Start of PROVIDED RECORDS

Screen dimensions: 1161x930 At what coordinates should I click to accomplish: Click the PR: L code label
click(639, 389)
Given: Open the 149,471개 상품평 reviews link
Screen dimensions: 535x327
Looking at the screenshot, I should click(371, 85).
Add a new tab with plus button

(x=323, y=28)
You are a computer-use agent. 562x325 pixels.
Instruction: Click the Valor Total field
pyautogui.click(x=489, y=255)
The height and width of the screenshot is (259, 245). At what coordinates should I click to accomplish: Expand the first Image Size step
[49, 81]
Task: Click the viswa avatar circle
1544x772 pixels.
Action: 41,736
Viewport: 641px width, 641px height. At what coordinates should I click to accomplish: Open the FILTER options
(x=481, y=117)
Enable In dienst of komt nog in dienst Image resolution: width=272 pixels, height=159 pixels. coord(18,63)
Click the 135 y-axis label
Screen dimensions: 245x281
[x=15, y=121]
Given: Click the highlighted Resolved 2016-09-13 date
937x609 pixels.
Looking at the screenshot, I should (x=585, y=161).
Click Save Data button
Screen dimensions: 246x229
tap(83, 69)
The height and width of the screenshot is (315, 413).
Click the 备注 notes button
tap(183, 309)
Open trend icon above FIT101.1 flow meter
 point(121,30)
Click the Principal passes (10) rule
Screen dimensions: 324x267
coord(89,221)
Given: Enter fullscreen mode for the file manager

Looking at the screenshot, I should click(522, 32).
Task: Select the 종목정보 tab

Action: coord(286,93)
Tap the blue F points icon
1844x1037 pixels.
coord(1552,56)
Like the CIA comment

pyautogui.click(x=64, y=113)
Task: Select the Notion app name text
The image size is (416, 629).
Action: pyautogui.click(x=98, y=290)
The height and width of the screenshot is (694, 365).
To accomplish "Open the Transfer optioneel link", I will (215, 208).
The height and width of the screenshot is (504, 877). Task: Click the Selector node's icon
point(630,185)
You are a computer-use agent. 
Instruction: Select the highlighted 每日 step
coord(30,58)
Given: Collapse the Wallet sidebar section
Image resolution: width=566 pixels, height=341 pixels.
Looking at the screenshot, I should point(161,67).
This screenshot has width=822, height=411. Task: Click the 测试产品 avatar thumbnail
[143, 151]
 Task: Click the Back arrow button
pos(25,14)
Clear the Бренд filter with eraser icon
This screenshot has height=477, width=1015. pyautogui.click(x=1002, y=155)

End of PROVIDED RECORDS

Using the exact wording, write out all of the records.

Screen dimensions: 1161x930 At what coordinates should I click to accomplish: Click the PR: L code label
click(639, 389)
Given: Open the 149,471개 상품평 reviews link
Screen dimensions: 535x327
Looking at the screenshot, I should click(371, 85).
Add a new tab with plus button

(x=323, y=28)
You are a computer-use agent. 562x325 pixels.
Instruction: Click the Valor Total field
pyautogui.click(x=489, y=255)
The height and width of the screenshot is (259, 245). At what coordinates should I click to accomplish: Expand the first Image Size step
[49, 81]
Task: Click the viswa avatar circle
1544x772 pixels.
Action: 41,736
Viewport: 641px width, 641px height. At what coordinates should I click to accomplish: Open the FILTER options
(x=481, y=117)
Enable In dienst of komt nog in dienst Image resolution: width=272 pixels, height=159 pixels. coord(18,63)
Click the 135 y-axis label
Screen dimensions: 245x281
[x=15, y=121]
Given: Click the highlighted Resolved 2016-09-13 date
937x609 pixels.
Looking at the screenshot, I should (x=585, y=161).
Click Save Data button
Screen dimensions: 246x229
tap(83, 69)
The height and width of the screenshot is (315, 413).
Click the 备注 notes button
tap(183, 309)
Open trend icon above FIT101.1 flow meter
 point(121,30)
Click the Principal passes (10) rule
Screen dimensions: 324x267
coord(89,221)
Given: Enter fullscreen mode for the file manager

Looking at the screenshot, I should click(522, 32).
Task: Select the 종목정보 tab

Action: coord(286,93)
Tap the blue F points icon
1844x1037 pixels.
coord(1552,56)
Like the CIA comment

pyautogui.click(x=64, y=113)
Task: Select the Notion app name text
The image size is (416, 629).
Action: pyautogui.click(x=98, y=290)
The height and width of the screenshot is (694, 365).
To accomplish "Open the Transfer optioneel link", I will (215, 208).
The height and width of the screenshot is (504, 877). Task: Click the Selector node's icon
point(630,185)
You are a computer-use agent. 
Instruction: Select the highlighted 每日 step
coord(30,58)
Given: Collapse the Wallet sidebar section
Image resolution: width=566 pixels, height=341 pixels.
Looking at the screenshot, I should point(161,67).
This screenshot has width=822, height=411. Task: Click the 测试产品 avatar thumbnail
[143, 151]
 Task: Click the Back arrow button
pos(25,14)
Clear the Бренд filter with eraser icon
This screenshot has height=477, width=1015. pyautogui.click(x=1002, y=155)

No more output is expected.